→ WHAT YOU HAVE TO DO: Copy out the lines of the records below, and only those lines, from the one with "You are a GUI" through the one with "[Instagram] (157, 1562)", exactly as they appear.

→ GIVEN DATA:
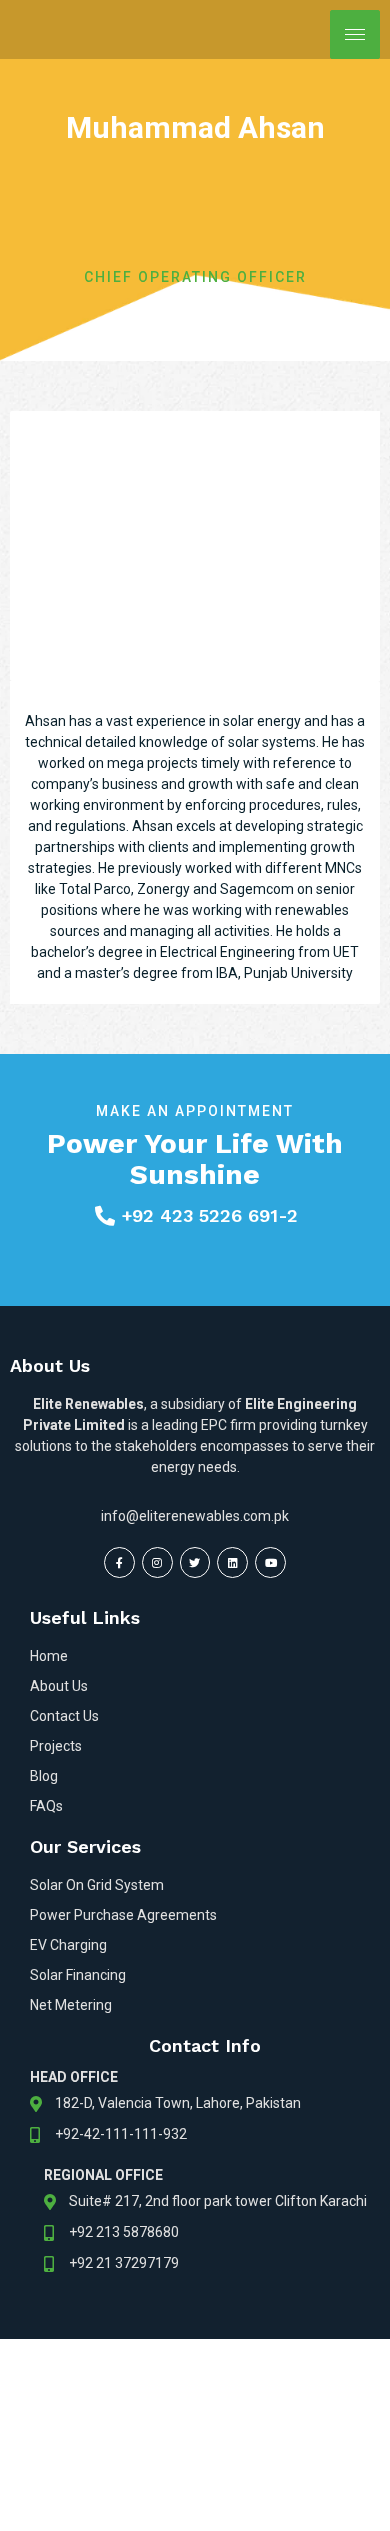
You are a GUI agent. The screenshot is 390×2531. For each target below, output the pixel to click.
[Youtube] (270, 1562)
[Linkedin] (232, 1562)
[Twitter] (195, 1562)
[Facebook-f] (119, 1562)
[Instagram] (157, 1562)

==

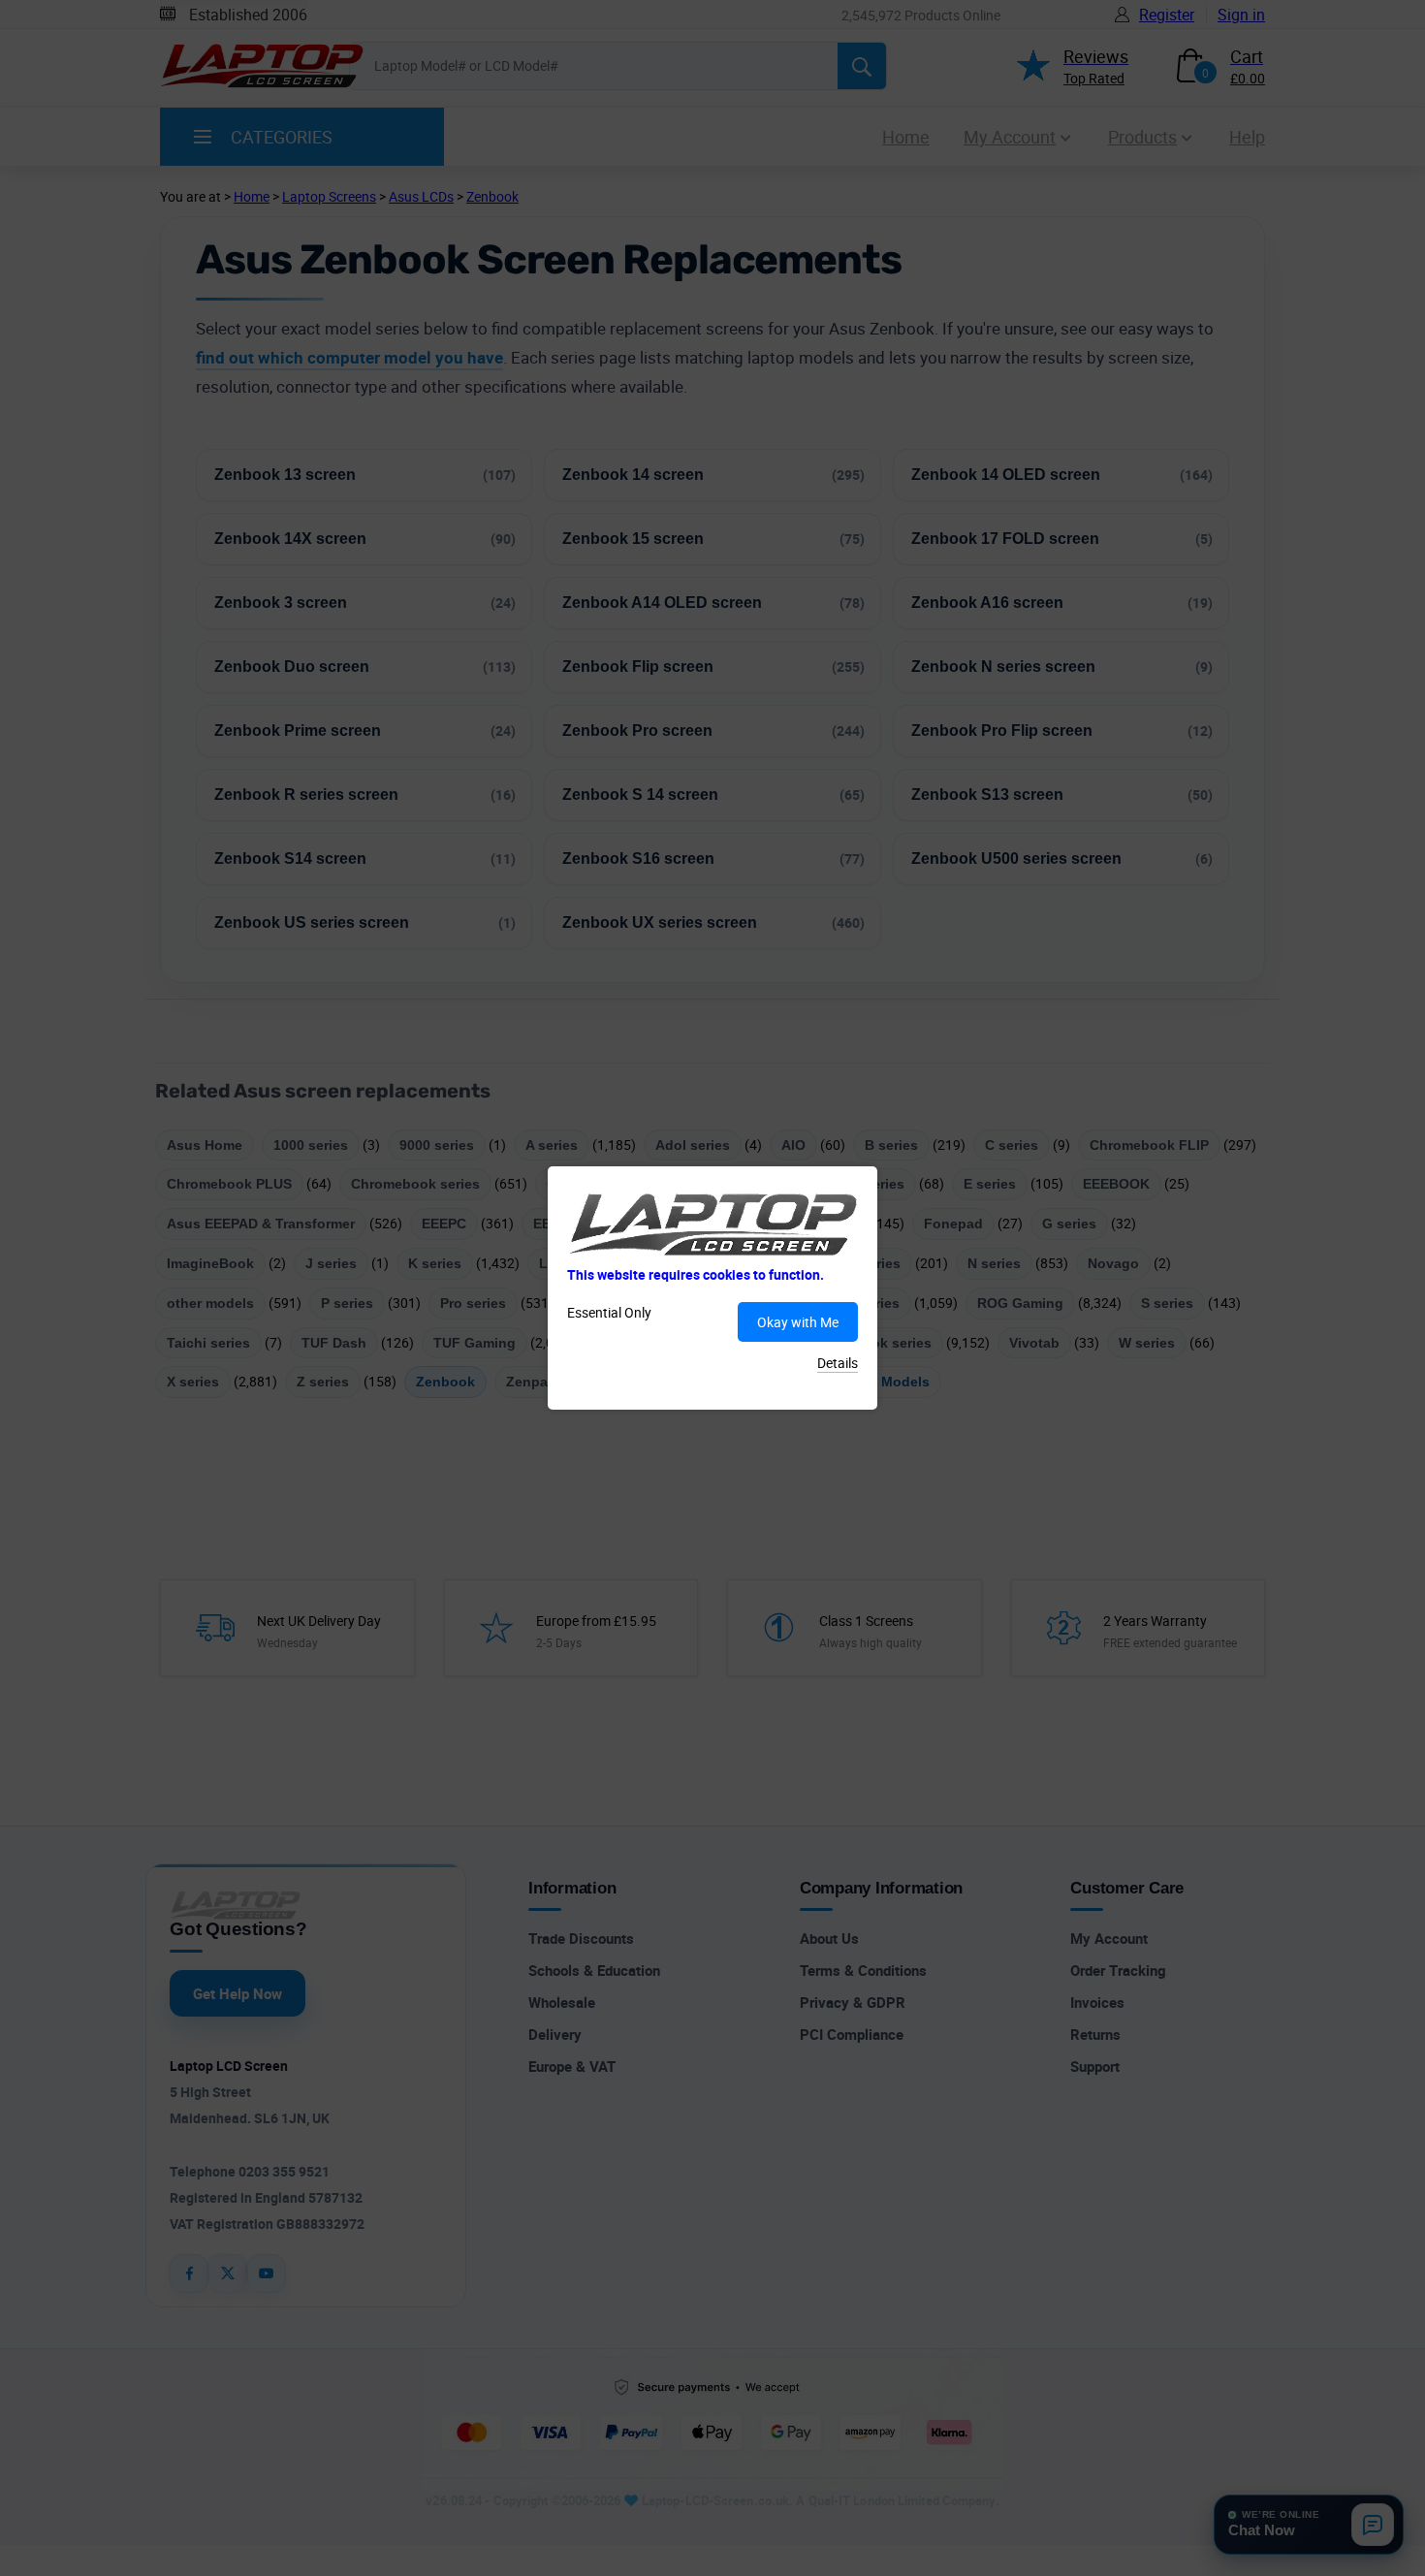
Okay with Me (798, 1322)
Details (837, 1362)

→ PROBLEM SOLUTION:
You are a GUI agent. The screenshot is 390×2531. For each target below, output the pixel to click.
[Youtube] (270, 1562)
[Linkedin] (232, 1562)
[Twitter] (195, 1562)
[Facebook-f] (119, 1562)
[Instagram] (157, 1562)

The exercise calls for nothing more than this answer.